Identifying the cellular targets of chemical probes remains an essential step in translating basic science discoveries in chemical biology to the clinic, and chemical biologists remain at the forefront of efforts to develop new target identification methods. Nijman (Review, p. 942) describes recent applications of functional genomic approaches, including CRISPR-Cas9 targeting, haploid cell line screening and resistance mutation mapping by next-generation sequencing, that represent new frontier technologies for small-molecule target discovery.

As a basic science discipline, chemical biology will continue to be a driver for biological discovery and provide means to characterize the molecular bases of these new pathways. Saghatelian and Couso (Perspective, p. 909) illustrate this point with the example of short open reading frame–encoded polypeptides (SEPs), a class of ribosomally expressed bioactive peptides that was recently uncovered within genomes. After reviewing the discovery and biological functions of known SEPs, the authors suggest that chemical biologists will have a unique role in understanding peptidomic space and elucidating the likely diverse functions of SEP action in cells.

The “structure-function relationship”—the link between a molecule's structure and its function (activity or reactivity)—is a foundational principle in chemical biology that informs our understanding of biochemical mechanisms and guides our molecular design strategies. For this reason, structural approaches, including NMR and X-ray crystallography, are pervasive tools in the field. Recent advances in structural biology methods, including cryo-electron microscopy (cryo-EM, Nature 525, 172–174, 2015) and serial femtosecond crystallography, which employs X-ray free electron lasers and nanocrystalline samples (see Commentary by Fromme, p. 895), will further enable chemical biologists to arrive at functional mechanistic insights on the basis of structural knowledge.

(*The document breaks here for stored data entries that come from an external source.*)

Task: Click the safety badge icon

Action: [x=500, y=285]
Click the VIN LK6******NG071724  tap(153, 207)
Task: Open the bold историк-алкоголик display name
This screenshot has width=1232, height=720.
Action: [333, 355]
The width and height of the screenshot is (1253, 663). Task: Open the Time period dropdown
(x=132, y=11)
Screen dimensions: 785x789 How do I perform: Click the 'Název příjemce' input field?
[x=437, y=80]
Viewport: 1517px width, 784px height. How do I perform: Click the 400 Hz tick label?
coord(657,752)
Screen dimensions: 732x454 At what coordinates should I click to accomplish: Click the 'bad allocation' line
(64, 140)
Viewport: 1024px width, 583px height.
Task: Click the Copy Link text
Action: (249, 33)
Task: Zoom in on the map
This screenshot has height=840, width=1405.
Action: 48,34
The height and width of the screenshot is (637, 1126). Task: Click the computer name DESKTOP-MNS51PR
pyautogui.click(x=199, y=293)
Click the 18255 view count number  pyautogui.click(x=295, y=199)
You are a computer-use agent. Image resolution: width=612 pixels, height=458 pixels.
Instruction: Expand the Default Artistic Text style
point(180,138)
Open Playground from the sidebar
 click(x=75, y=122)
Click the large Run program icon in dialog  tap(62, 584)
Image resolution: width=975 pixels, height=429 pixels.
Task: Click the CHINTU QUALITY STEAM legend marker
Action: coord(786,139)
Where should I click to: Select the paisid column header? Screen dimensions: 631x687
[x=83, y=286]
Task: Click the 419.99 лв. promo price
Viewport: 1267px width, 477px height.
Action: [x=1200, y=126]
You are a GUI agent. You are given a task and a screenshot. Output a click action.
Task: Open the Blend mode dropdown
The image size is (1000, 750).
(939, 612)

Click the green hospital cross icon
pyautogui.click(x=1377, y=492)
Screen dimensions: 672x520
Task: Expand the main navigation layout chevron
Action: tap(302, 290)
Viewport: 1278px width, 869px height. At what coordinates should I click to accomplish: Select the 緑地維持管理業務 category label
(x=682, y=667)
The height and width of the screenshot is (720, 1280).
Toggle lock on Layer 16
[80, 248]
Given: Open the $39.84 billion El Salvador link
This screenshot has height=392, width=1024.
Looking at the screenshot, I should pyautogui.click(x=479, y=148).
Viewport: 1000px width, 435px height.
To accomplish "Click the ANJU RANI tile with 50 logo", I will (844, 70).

Despite their potential, current structural approaches have only begun to address the more complex structure-function questions of chemical biologists, such as “What is the structure of this molecule within a living cell and how does its structure engender function?”. Spitale and colleagues (Review, p. 933) explore these questions for RNA, by reviewing the evolution of chemical approaches for probing the RNA structure in the test tube, and more recently within cells, and highlighting the potential of these reagents to inform the link between dynamic RNA structures and their numerous cellular functions.

Given the diversity of research at the chemistry-biology interface, our anniversary anthology ( undoubtedly presents only an incomplete snapshot of the exciting frontiers of chemical biology. We hope to look back ten years from now to see that the areas highlighted here have evolved and expanded, but also to be surprised by the emergence of unforeseen frontiers that were driven forward by the creativity and industriousness of chemical biologists.

As our anniversary year draws to a close, we thank the authors who wrote articles for our collection, the referees who provided helpful feedback and all of the contributors to our “Voices of chemical biology” project. Most of all, we thank the chemical biology community for its support of Nature Chemical Biology over the past decade. We look forward to our ongoing responsibility of reflecting the diversity and excitement of frontier chemical biology research as the field defines itself in the years ahead.